SUPPLIED INFORMATION:
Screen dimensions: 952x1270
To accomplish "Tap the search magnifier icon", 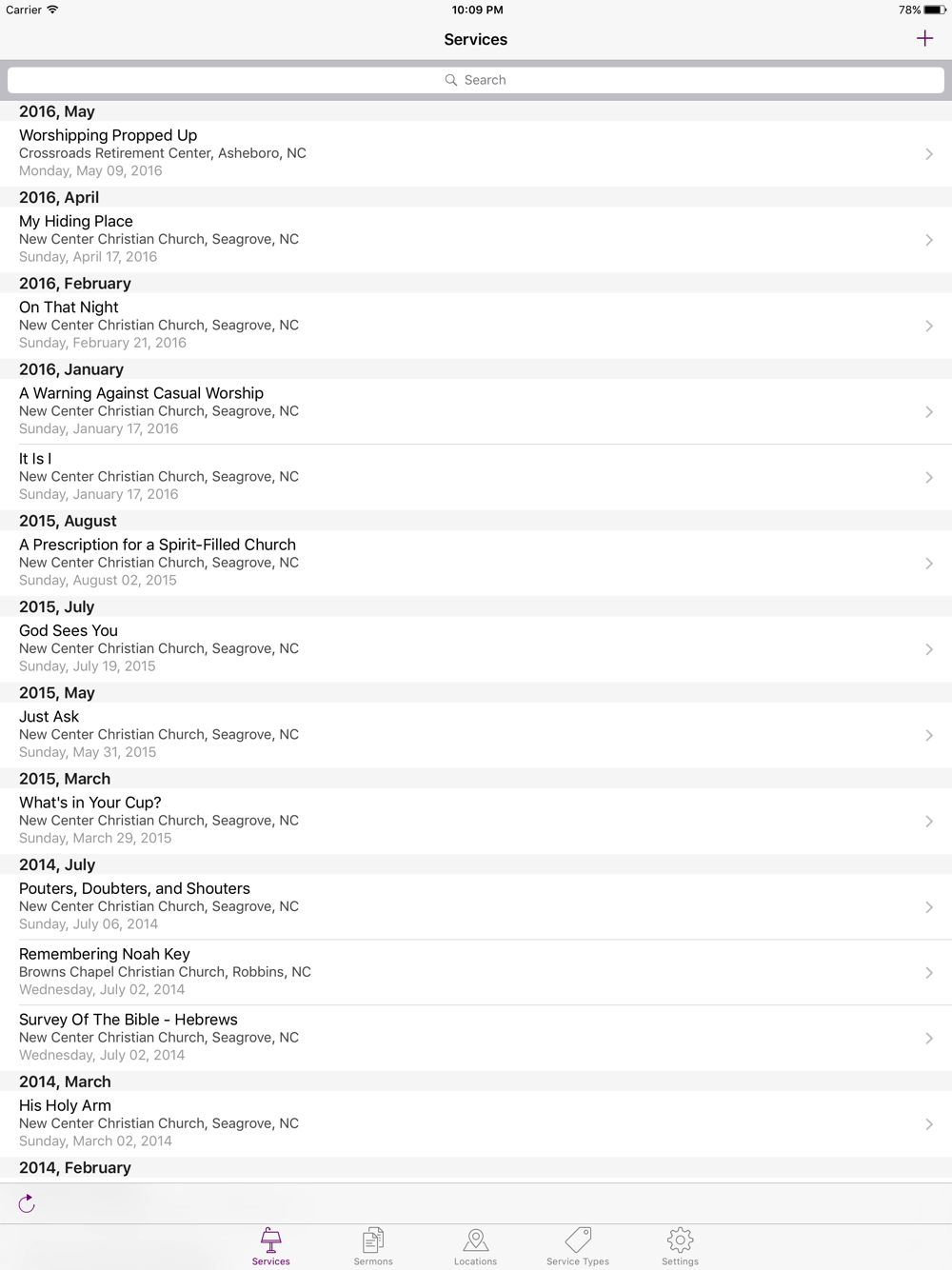I will tap(451, 80).
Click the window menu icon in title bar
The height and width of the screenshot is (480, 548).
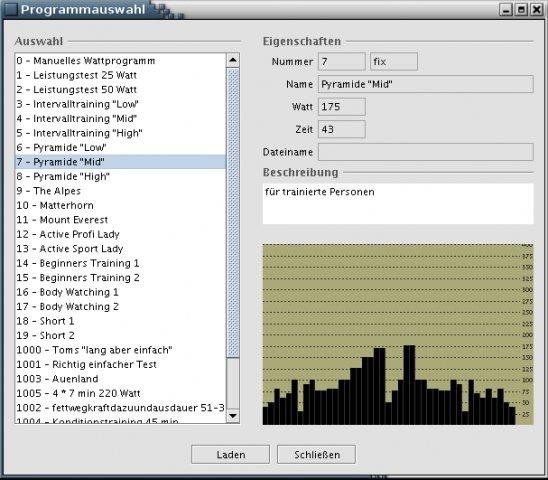tap(10, 9)
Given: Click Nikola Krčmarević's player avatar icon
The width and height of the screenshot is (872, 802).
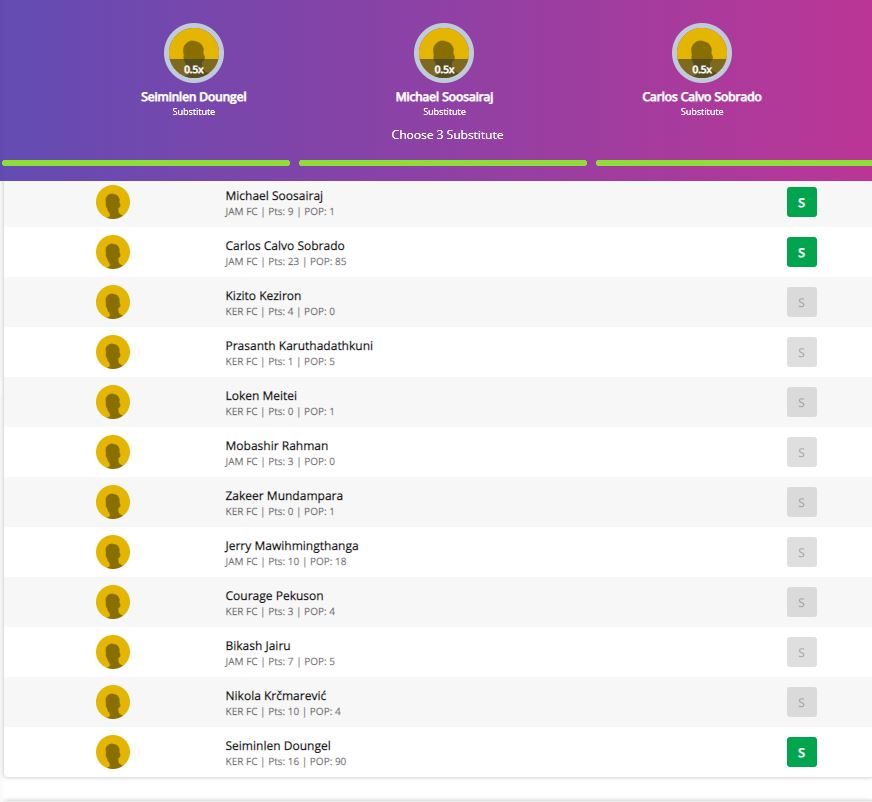Looking at the screenshot, I should pyautogui.click(x=113, y=702).
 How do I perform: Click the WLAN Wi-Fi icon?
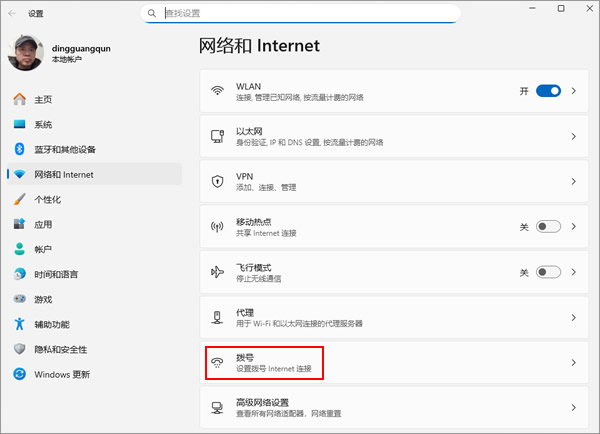click(217, 91)
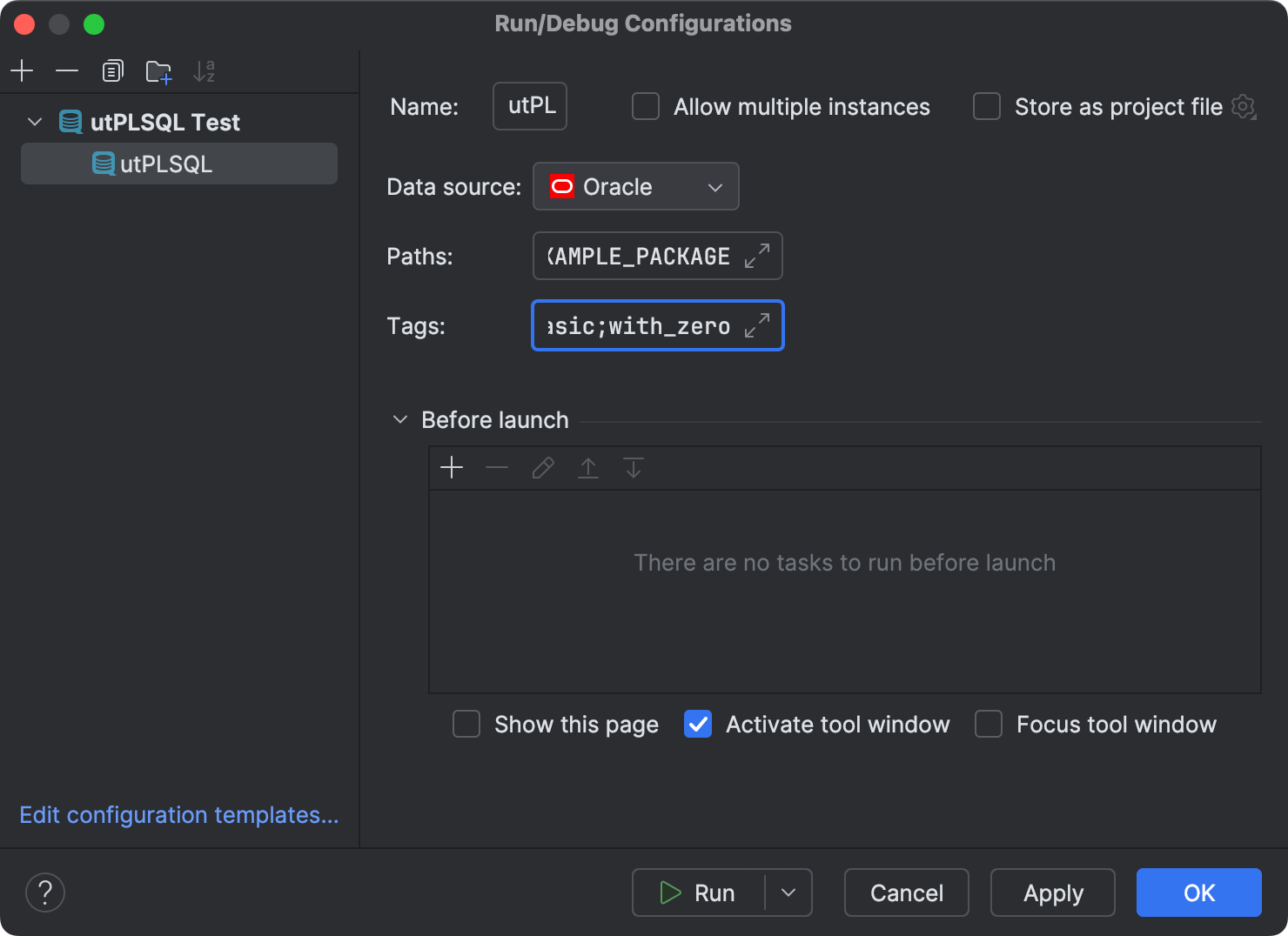Image resolution: width=1288 pixels, height=936 pixels.
Task: Expand the Tags field editor
Action: 758,325
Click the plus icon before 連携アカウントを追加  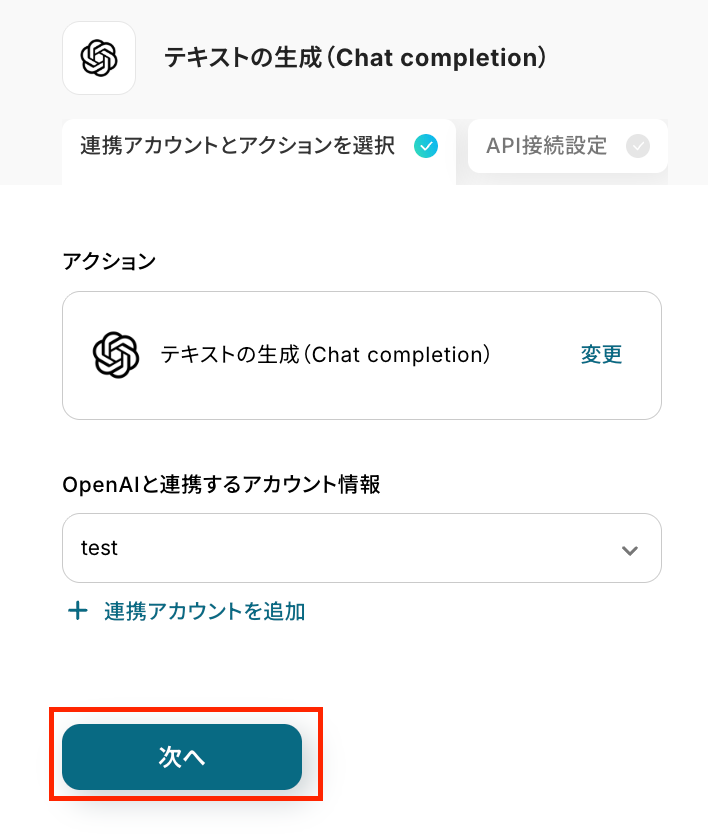77,611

ABOUT THIS TASK:
An exact copy is needed of the entries above, starting at the line that holds "Click the window menu icon in title bar" and stopping at the line that holds "Given: Click Nikola", both kept; pictures stay out.

THE COMPLETED TASK:
Click the window menu icon in title bar
The height and width of the screenshot is (480, 548).
tap(10, 9)
Given: Click Nikola Krčmarević's player avatar icon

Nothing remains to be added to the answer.